In her 2007 article, ‘Transnationalizing the Public Sphere: On the Legitimacy and Efficacy of Public Opinion in a Post-Westphalian World’, Nancy Fraser notes how common it has become to speak of ‘transnational public spheres’. Even though this phrase might have some descriptive value for understanding communication flows, she observes, this phrase seems to be an oxymoron from the perspective of public sphere theory. If a national public opinion was politically efficacious because it was able to influence the politics of national governments, Fraser writes, it is unclear what the political power is that could make a transnational public opinion politically efficacious.

However, when it comes to Israel/Palestine, there already exists a hegemonic transnational public opinion that has been very politically efficacious: a discourse that portrays Israel as ‘the only democracy in the Middle-East’ and that frames the colonisation and ethnic cleansing of Palestine as a ‘conflict’ between two symmetrical parties. This transnational discourse has been the ideological underpinning for the unprecedented transnational political, economic, and military support for the Israeli state. Because of the transnational nature of this hegemonic discourse, that has condoned and normalised anti-Palestinian violence, contesting its hegemony also needs to happen transnationally.
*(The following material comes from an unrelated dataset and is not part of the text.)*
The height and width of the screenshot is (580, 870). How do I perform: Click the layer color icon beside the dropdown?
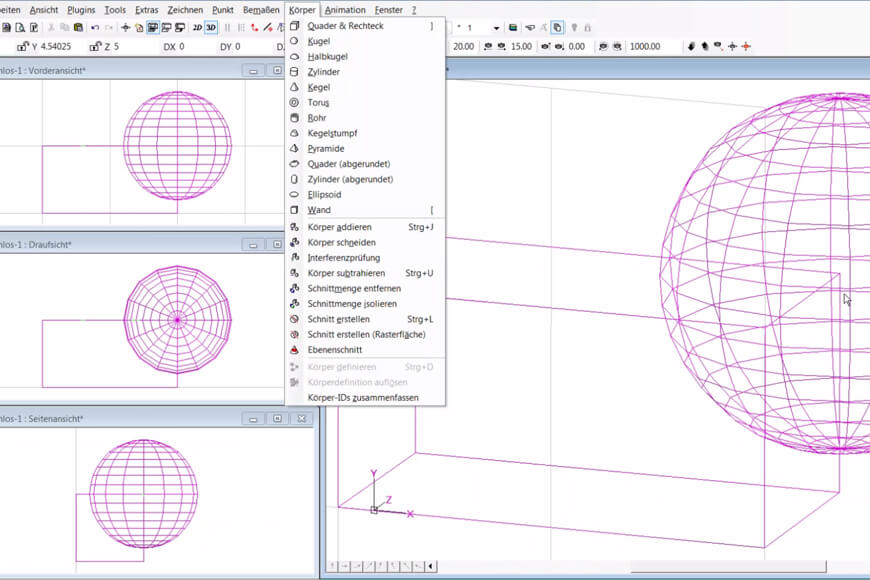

Moreover, if BDS campaigns aim for a ‘global struggle for Palestinian rights’, their conception of the global is not an abstraction. On the contrary, this global struggle takes place on, and forges connections between many concrete stages for political action: local, national, European, United Nations, but also the level of multinational corporations (Veolia, HP, Airbnb, etc). These connections prominently include transnational connections between local activists. Thus, the question how law might facilitate politics across the boundaries of the nation-state is particularly urgent.

I will conclude on a couple of hopeful notes. First, the protection of the right to boycott in the European Union. On 15 September 2016, Vice-President of the European Commission Federica Mogherini responded to the questions of a Member of the European Parliament about the call of Israeli Minister Yisrael Katz to engage in ‘targeted civil eliminations’ of BDS leaders, which was strongly condemned by Amnesty International. Mogherini said: ‘The EU stands firm in protecting freedom of expression and freedom of association in line with the Charter of Fundamental Rights of the European Union, which is applicable on EU Member States’ territory, including with regard to BDS actions carried out on its territory’.
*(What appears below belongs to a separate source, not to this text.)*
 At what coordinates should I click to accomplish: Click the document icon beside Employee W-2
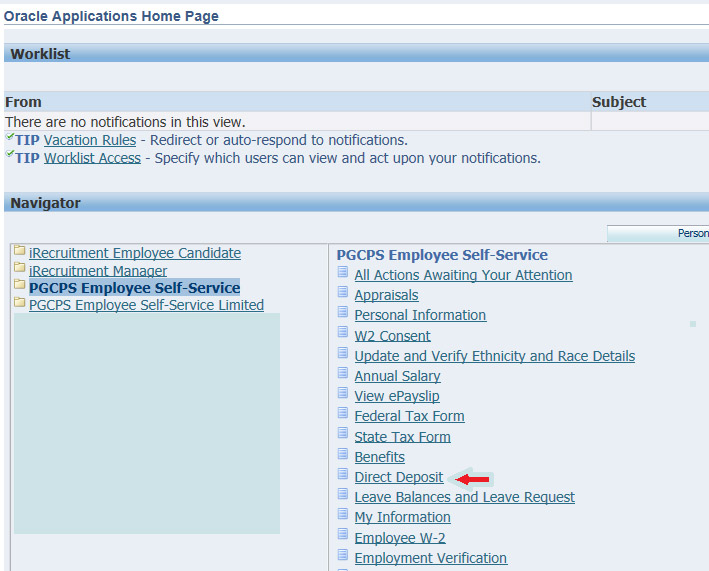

A second hopeful note are the court rulings in the United States that have affirmed the right to boycott for BDS activists. For instance, in Bahia Amawi v Pflugerville Independent School District (2019), the US District Court in Austin, Texas, decided that under NAACP v Claiborne, BDS boycotts, ‘as a form of political expression, rest on “the highest rung of the hierarchy of First Amendment values”’. The case was brought by a speech pathologist who had been fired because she had refused to sign an addendum in her renewal contract requiring her to certify that she would not boycott Israel during the term of her employment. Against the defendant’s argument that NAACP v Claiborne does not apply to BDS because it ‘does not address boycotts directed at a foreign nation’, the court argued: ‘There is no authority to support the notion that speech must be concerned with domestic affairs to enjoy constitutional protection; indeed the Supreme Court has held just the opposite’. These developments can inspire legal scholars to theorise fundamental political rights beyond the public/private divide and beyond the nation-state.